(Beginning of DOCUMENT SECTION)
I throw up my hands
Oh, the impossibilities
Frustrated and tired
Where do I go from here?
Now I'm searching for the confidence
I've lost so willingly
Overcoming these obstacles
is overcoming my fear
-"For the Moments I Feel Faint", Relient K
Having just gone to the Relient K and Switchfoot concert, I've been listening to their music a lot lately. Today, the lyrics from "For the Moments I Feel Faint" just resonated in my head, especially after sixth period. Catherine and I are trying a new activity that we're calling "Universal Access". Basically, the kids are 27 different project options, ranging from writing and performing a play or making a 3-D model or writing a test and providing an answer key, etc. Basically, a huge range of options (plus their own choice). Several stipulations, though: they have to do a project based on one of our focus standards and the point value goes up by 30 for every student added to a group.
As part of this project, Catherine and I require a Learning Contract with the student. They fill out teh details of their project, letting us- the teacher- know exactly what it will take to compelte their proejct, what focus standard their project applies to, and their criteria evaluation. basically they have to give me a rubric for how they want me to grade their project.
(End of DOCUMENT SECTION)
(Beginning of DATASET RECORDS)
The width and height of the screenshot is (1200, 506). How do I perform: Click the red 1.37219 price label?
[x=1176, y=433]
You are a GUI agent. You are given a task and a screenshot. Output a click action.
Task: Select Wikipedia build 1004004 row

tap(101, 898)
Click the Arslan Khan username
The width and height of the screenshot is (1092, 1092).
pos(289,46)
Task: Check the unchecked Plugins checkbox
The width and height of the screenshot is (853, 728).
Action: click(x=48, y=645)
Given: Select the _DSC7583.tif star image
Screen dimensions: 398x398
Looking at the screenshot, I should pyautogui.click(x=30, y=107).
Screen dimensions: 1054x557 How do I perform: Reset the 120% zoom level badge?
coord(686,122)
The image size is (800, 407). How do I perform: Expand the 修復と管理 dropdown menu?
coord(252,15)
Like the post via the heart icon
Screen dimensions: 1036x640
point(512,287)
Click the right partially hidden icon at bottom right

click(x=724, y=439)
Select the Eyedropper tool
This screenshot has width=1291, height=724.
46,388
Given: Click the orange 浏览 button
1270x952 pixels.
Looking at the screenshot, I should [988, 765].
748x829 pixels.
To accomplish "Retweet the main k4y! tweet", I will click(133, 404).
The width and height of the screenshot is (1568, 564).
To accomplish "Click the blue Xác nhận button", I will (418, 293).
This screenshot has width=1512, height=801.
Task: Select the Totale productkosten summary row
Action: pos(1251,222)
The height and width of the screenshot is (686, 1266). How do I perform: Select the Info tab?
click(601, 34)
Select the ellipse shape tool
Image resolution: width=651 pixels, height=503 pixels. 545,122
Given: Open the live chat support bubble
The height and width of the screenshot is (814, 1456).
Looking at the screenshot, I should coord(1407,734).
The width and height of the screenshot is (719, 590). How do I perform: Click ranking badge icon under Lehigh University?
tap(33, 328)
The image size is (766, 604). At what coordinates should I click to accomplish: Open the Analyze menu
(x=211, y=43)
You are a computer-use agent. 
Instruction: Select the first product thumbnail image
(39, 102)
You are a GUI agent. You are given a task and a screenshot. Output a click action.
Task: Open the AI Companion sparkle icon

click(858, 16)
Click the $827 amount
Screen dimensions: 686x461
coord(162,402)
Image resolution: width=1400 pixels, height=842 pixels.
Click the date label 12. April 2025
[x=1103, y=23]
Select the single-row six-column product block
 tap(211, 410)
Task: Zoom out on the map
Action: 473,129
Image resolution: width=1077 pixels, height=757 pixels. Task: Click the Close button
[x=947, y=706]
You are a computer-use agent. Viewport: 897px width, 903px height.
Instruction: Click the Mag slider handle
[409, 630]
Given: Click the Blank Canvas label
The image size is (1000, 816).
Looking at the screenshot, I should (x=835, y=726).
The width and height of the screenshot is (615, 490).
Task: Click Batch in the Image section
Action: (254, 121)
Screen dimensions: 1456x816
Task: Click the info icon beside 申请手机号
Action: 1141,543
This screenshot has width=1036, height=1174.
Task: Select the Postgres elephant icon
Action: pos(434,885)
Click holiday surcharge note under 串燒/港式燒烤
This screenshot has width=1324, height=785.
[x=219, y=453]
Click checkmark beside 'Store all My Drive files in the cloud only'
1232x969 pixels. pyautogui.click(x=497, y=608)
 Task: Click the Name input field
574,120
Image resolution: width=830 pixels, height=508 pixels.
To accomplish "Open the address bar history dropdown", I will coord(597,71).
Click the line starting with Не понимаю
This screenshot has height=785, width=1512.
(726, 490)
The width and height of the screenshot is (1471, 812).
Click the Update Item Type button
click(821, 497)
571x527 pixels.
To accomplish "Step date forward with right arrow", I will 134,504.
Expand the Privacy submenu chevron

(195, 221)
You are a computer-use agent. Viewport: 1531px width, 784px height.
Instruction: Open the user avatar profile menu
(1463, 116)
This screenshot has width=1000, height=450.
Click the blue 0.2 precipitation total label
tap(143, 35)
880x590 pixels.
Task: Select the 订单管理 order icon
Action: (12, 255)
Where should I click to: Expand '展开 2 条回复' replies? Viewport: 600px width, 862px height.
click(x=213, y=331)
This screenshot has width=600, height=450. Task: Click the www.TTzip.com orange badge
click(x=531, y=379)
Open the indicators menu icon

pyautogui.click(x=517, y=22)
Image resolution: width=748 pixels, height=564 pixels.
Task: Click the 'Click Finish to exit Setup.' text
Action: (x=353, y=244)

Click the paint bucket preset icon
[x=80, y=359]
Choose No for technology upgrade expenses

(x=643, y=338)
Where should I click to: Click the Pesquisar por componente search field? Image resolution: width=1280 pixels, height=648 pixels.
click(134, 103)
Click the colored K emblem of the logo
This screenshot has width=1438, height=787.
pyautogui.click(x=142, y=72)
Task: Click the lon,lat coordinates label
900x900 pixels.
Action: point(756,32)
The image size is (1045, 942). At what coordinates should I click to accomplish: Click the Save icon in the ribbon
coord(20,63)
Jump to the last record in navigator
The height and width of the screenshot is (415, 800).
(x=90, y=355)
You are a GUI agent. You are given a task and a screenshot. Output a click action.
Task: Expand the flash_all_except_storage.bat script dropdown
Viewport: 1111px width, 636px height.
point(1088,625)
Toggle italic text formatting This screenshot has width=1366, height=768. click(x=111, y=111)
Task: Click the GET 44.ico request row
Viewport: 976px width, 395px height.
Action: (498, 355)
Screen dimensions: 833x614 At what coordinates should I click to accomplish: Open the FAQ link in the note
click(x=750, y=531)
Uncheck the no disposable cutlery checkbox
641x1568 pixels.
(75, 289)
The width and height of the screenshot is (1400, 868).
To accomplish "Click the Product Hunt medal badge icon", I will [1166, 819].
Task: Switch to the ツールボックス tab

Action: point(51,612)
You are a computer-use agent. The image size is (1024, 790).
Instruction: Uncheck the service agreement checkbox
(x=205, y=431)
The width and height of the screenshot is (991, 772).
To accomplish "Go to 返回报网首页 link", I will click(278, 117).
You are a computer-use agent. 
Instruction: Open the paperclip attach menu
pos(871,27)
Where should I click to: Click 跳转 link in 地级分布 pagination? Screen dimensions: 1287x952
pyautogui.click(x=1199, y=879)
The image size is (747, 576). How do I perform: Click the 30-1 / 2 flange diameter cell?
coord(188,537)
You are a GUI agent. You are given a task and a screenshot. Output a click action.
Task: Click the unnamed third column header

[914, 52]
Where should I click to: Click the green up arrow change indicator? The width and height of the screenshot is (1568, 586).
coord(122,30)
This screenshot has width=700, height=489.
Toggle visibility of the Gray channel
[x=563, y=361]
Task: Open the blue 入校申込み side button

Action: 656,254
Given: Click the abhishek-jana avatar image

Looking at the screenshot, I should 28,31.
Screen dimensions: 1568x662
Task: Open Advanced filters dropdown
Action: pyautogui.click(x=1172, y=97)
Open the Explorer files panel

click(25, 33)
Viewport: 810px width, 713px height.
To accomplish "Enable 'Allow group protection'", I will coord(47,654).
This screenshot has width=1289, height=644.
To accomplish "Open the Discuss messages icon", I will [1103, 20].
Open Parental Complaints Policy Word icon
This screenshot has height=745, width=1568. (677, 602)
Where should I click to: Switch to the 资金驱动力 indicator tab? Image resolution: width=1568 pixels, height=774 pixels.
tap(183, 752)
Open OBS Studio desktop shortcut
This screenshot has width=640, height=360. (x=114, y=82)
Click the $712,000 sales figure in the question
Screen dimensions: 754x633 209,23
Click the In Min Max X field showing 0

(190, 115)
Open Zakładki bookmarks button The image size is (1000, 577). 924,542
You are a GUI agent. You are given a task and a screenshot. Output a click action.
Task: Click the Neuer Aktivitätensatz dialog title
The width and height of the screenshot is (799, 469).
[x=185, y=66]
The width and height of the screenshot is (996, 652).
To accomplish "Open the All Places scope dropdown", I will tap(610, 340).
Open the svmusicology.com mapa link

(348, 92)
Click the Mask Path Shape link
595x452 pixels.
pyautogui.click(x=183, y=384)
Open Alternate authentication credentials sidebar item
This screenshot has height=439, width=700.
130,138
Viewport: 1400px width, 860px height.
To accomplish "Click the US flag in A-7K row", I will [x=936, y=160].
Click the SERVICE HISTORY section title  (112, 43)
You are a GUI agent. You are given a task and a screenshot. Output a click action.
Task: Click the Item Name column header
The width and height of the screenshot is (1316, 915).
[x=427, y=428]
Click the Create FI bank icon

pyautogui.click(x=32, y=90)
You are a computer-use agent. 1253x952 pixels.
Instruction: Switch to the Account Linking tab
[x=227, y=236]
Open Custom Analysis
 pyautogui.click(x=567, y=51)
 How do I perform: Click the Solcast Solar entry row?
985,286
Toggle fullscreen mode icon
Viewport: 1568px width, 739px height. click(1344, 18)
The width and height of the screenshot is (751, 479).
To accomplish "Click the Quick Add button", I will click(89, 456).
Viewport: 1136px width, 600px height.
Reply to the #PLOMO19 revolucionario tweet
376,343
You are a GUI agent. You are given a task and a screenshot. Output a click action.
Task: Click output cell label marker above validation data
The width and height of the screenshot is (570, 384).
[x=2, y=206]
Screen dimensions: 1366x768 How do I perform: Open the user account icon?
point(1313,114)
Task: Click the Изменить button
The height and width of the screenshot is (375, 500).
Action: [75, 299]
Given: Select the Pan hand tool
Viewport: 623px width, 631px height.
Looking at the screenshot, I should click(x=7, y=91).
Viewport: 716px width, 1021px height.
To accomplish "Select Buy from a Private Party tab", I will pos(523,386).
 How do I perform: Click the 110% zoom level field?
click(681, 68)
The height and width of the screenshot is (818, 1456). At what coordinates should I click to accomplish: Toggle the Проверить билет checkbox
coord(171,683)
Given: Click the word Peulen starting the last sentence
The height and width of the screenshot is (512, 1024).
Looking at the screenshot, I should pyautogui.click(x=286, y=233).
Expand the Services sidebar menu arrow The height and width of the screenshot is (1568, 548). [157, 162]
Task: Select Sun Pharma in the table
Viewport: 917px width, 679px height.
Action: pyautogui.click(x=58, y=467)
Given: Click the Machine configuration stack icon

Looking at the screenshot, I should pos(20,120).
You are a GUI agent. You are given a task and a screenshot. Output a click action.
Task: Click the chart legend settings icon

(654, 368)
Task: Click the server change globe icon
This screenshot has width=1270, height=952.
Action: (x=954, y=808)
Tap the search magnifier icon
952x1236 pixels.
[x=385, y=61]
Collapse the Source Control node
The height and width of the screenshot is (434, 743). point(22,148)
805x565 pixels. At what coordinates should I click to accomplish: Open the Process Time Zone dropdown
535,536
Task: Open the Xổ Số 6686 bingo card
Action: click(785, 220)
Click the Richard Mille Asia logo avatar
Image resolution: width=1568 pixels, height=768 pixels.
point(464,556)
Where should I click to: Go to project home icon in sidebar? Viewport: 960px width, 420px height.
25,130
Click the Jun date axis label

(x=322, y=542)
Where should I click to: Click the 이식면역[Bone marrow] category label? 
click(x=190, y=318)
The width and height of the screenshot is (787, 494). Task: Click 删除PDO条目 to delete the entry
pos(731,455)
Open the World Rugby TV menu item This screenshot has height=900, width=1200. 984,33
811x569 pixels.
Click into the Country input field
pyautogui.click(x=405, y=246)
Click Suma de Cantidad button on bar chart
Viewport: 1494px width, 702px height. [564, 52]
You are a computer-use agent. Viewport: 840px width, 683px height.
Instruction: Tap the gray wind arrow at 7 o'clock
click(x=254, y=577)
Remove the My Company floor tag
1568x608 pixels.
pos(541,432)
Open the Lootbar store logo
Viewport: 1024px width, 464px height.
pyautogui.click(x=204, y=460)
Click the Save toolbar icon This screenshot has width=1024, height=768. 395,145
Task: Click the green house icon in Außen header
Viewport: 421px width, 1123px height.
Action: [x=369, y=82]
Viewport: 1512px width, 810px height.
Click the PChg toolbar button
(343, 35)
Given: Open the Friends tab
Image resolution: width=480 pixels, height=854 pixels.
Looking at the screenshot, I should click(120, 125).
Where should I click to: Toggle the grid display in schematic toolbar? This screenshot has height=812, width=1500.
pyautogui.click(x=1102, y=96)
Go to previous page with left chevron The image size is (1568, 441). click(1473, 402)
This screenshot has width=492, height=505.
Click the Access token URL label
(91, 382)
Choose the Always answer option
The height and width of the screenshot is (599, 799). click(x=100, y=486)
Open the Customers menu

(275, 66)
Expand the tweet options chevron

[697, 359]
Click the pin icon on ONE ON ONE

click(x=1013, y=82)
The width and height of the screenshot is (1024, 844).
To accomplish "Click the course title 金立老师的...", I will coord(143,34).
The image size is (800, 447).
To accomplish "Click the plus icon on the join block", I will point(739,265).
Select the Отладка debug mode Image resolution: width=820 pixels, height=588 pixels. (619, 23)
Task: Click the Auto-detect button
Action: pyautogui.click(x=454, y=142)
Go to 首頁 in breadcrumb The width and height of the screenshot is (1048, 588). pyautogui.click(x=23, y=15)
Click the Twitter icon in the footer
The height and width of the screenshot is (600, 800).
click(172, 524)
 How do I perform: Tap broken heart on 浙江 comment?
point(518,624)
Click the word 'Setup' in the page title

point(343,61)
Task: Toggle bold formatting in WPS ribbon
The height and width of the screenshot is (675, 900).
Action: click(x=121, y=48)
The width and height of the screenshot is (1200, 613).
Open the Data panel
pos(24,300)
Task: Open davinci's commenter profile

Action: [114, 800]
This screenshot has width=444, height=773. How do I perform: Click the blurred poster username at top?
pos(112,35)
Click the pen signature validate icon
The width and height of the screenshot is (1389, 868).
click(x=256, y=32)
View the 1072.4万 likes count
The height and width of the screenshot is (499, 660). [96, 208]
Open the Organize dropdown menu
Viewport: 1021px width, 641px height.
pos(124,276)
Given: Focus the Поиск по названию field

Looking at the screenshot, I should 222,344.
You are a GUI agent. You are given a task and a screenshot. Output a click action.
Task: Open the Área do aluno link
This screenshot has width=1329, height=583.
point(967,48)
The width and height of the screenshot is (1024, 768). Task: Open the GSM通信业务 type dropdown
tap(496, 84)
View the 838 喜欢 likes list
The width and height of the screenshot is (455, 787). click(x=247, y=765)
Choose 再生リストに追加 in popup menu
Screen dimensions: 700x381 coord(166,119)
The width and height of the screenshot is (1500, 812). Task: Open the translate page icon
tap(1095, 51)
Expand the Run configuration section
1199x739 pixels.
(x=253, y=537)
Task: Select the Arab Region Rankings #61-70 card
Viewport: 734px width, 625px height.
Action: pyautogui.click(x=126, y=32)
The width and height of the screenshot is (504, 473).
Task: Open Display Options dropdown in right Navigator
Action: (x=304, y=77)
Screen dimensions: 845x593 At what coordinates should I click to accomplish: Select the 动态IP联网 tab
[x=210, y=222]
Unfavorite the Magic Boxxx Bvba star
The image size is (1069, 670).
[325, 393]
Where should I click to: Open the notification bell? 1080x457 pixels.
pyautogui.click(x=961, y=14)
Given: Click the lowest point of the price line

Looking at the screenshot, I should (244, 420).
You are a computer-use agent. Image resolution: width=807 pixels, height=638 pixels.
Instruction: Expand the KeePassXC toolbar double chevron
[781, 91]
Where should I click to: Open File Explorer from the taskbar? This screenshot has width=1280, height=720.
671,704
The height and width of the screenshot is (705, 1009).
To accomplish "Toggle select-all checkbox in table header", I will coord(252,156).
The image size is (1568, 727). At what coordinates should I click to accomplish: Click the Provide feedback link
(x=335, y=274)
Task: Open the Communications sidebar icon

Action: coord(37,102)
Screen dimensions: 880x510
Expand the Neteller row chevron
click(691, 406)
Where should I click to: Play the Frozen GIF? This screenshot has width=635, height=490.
(End of DATASET RECORDS)
:: WHAT YOU SHOULD DO ::
Reproduce the passage of the teaching blog post that begins with "Now I'm searching" and ends with "to a group.".

:: OUTPUT BELOW ::
Now I'm searching for the confidence
I've lost so willingly
Overcoming these obstacles
is overcoming my fear
-"For the Moments I Feel Faint", Relient K
Having just gone to the Relient K and Switchfoot concert, I've been listening to their music a lot lately. Today, the lyrics from "For the Moments I Feel Faint" just resonated in my head, especially after sixth period. Catherine and I are trying a new activity that we're calling "Universal Access". Basically, the kids are 27 different project options, ranging from writing and performing a play or making a 3-D model or writing a test and providing an answer key, etc. Basically, a huge range of options (plus their own choice). Several stipulations, though: they have to do a project based on one of our focus standards and the point value goes up by 30 for every student added to a group.